# Combining Data from Database Into CSV

In [5]:
import pandas as pd
import sqlalchemy
from sqlalchemy import create_engine
from config import login

In [6]:
# Establishing connection

db_url = 'postgresql://' + login + '@localhost:5432/movie_db'
engine = create_engine(db_url)
connection = engine.connect()

In [7]:
tag_query = f"select movie_id, tag from tags;"
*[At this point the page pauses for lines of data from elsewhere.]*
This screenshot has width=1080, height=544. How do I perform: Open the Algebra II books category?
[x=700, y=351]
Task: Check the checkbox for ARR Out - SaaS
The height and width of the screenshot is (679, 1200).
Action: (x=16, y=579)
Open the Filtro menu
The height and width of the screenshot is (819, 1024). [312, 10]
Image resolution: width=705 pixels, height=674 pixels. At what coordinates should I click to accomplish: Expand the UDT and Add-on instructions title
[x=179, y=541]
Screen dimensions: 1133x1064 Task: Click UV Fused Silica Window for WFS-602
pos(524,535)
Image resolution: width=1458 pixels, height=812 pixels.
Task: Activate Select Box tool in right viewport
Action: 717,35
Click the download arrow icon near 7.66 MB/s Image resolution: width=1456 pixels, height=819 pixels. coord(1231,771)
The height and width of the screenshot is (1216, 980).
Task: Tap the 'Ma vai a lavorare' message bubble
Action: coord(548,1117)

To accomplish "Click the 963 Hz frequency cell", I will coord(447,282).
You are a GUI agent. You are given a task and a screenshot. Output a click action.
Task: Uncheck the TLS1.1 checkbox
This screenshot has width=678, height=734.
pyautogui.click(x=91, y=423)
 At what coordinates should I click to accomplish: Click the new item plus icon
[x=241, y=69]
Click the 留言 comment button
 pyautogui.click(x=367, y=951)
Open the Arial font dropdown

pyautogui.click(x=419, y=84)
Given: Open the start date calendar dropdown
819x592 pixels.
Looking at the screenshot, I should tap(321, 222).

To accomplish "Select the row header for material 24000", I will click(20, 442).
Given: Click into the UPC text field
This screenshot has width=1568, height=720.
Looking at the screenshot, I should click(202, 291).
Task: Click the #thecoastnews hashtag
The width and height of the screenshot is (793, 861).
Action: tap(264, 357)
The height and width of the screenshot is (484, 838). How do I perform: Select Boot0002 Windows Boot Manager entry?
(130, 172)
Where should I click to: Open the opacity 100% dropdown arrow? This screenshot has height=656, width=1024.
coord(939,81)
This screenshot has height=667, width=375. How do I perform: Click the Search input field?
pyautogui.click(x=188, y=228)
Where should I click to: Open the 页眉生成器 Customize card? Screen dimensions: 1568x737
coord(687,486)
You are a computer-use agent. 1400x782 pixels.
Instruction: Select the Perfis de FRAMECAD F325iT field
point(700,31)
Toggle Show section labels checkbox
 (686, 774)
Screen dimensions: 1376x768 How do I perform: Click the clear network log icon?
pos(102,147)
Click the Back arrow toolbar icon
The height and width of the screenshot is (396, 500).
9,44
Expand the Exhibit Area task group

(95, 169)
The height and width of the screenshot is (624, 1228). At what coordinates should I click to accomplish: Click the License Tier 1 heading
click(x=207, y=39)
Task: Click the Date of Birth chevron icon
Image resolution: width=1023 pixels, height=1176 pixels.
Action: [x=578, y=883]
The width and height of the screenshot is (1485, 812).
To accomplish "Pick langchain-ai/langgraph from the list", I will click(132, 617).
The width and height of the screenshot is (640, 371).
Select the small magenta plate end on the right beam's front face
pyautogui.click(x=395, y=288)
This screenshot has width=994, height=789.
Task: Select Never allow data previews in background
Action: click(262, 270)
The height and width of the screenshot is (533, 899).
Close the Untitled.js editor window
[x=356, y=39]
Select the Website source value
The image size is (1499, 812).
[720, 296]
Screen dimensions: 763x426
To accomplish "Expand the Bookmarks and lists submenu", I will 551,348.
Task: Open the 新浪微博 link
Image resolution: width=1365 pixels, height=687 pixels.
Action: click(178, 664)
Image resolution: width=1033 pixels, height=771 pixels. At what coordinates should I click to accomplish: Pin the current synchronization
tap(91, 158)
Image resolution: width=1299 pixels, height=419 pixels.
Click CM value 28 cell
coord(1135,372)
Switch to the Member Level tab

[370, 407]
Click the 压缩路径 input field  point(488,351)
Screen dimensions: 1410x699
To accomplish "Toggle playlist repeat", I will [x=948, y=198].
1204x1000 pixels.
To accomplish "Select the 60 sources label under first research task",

tags = pd.read_sql(tag_query, connection)

len(tags)

1093360

In [10]:
movies_bag = pd.read_csv("big_movies_csv/movies_bag.csv")

In [11]:
movies_bag.head()

Unnamed: 0,movie_id,title,bag_of_words
0,1,Toy Story (1995),adventure animation children comedy fantasy ca...
1,2,Jumanji (1995),adventure children fantasy robinwilliams anima...
2,3,Grumpier Old Men (1995),comedy romance
3,4,Waiting to Exhale (1995),comedy drama romance
4,5,Father of the Bride Part II (1995),comedy


In [14]:
titanic = movies_bag["bag_of_words"].where(movies_bag['movie_id'] == 1721)

In [19]:
print(movies_bag['bag_of_words'][1655])

drama romance jamescameron katewinslet leonardodicaprio nudity(topless-notable) nudity(topless) oscar(bestcinematography) oscar(bestdirecting) oscar(bestpicture) atmospheric basedonatruestory bittersweet catastrophe chickflick disaster drama epic historical love lovestory music overrated periodpiece realistic romance romantic sadending sentimental shipwreck survival timetravel truestory


In [8]:
# Iterrows to convert each tag to lowercase without spaces
for index, row in tags.iterrows():
    tag_converted = row['tag'].lower().replace(" ", "")
    tags.iloc[index, 1] = tag_converted

tags.head()

KeyboardInterrupt: 

In [None]:
# Now we need to combine the tags into one column based on movie_id

# First create a new dataframe to store the tags and movie_ids
tags_combined = pd.DataFrame(columns=["movie_id", "tags"])
tags_combined.head()

In [None]:
# Iterrows for tags df
for index, row in tags.iterrows():
    # Check if movie_id already exists in tags_combined
    movie_exist = tags_combined.loc[tags_combined['movie_id']==row['movie_id'], :]
    #movie_exist.head()
    if movie_exist.empty:
        # Add new movie row
        new_row = {'movie_id': row['movie_id'], 'tags': row['tag']}
        #print (new_row)
        tags_combined = tags_combined.append(new_row, ignore_index=True)
    else:
        #print("Movie ID exists! Add to row")
        
        # Combine tags
        new_tags = movie_exist['tags'] + " " + row['tag']
        # Update row
        tags_combined.loc[tags_combined['movie_id']==row['movie_id'], 'tags'] = new_tags
        
tags_combined.head()

In [158]:
# Finding movie_id that have distinct count of tags >= 4 (Jeremy)

movie_sql_df = []

for x in range(len(tags_combined)):
    r = tags_combined['tags'][x].split(" ")
    if len(r) >= 2:
       movie_sql_df.append(tags_combined['movie_id'][x])
    else:
        pass

move_df = pd.DataFrame({"movie_id": movie_sql_df})

In [21]:
# Save combined_tags to CSV
tags_combined.to_csv("big_movies_csv/tags_combined.csv", index=False)

In [24]:
# Read genres from DB so we can merge genres with the tags

genre_query = f"select movie_id, genre from movies;"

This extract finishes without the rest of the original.